ただし、あえて言うならば、アウトソーシングサービスとして評価するには、広告代理店の行うサービスを社内の人件費として換算した場合の効率やリスクヘッジを第一に考えるべきです。つまり、彼らがいることでどれだけ内製的なマーケティング活動が削減され、効率化されたのかという点です。それは単に人件費の置き換えだけでなく、専門性の高いスキルを持ったサービスがどの程度ワークロードレベルで必要かという観点でもとらえられます。
また、マーケティング活動の最も重要な価値は、そのような人的なコスト効率よりも「価値創造」に貢献しているのか、ということになります。そして広告代理店が最も貢献できるのは、このクリエイティビティという点においてではないでしょうか。それは単に広告代理店の広告としての成果物やアウトプットが優れたビジネスの結果をもたらすということではなく、マーケティング活動におけるクリエイティビティは、企業の研究開発費と同様に投資として機能すると考えられるからです。
特に、コミュニケーションは静的なものではなく、それを生み出すことで未来を生み出すものです。創造性はどこから来るかがわからず、クリエイティビティが革新的であればあるほど、内部からは生まれにくいジレンマがあります。
Appleの「Think Differentキャンペーン」は、同社がビジネス的に苦境に立っていた頃に考え出されたもので、見事にビジネスの未来を作り出しました。
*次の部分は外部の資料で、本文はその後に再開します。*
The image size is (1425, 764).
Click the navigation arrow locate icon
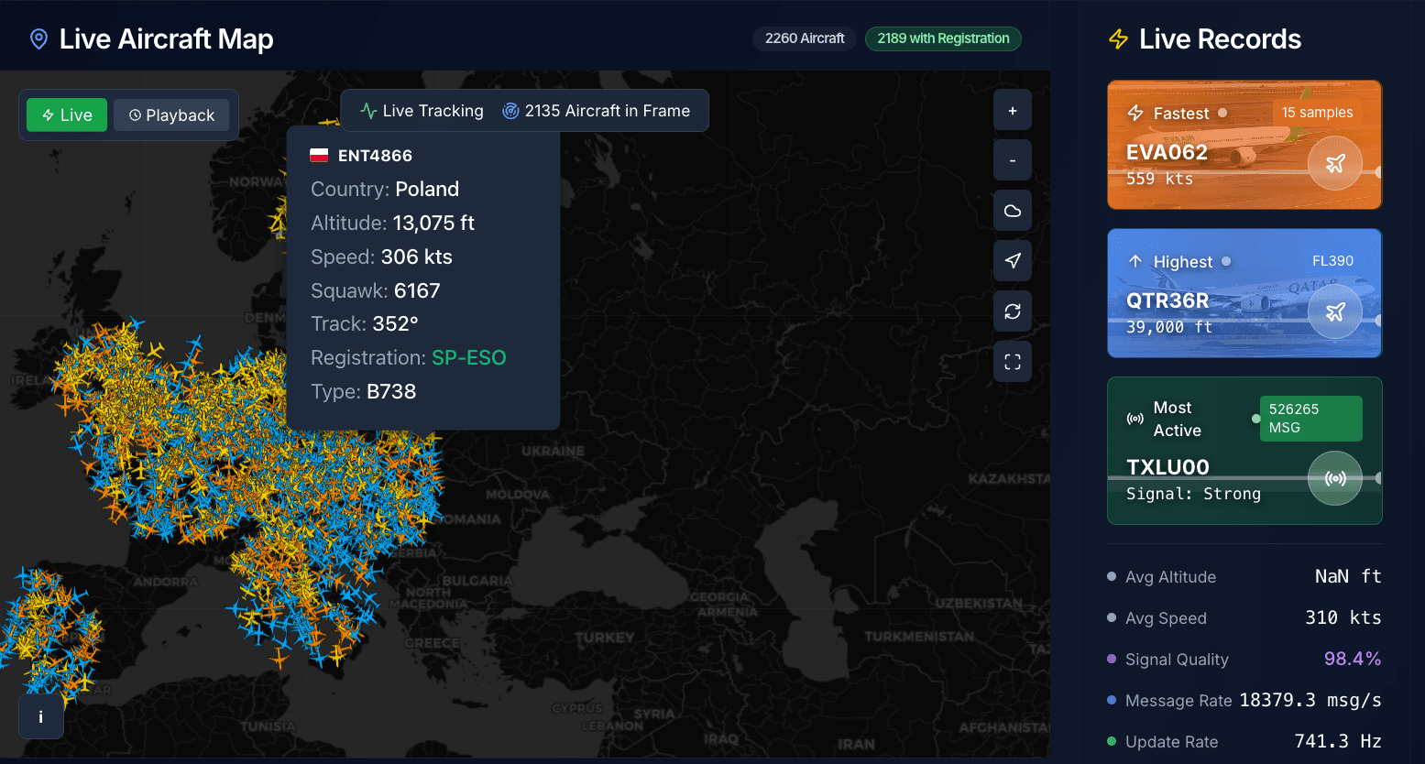click(1012, 261)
このような創造性は広告が持っていたというより、それがブランドの根幹にあることを広告代理店がクリエイティビティとして表現したものに他なりません。
広告代理店は今後、デジタルテクノロジーを軸に、よりスマートにより包括的に、よりビジネスインテリジェンスとして進化していくことを余儀なくされています。ただし、これからも新しい価値を生み出す広い意味での創造的なクリエイティブの広告代理店は決して無くなったりはしないでしょう。なぜなら、新しいビジネス価値を生み出す広告主は、常にそのようなパートナーを探し求めるからです。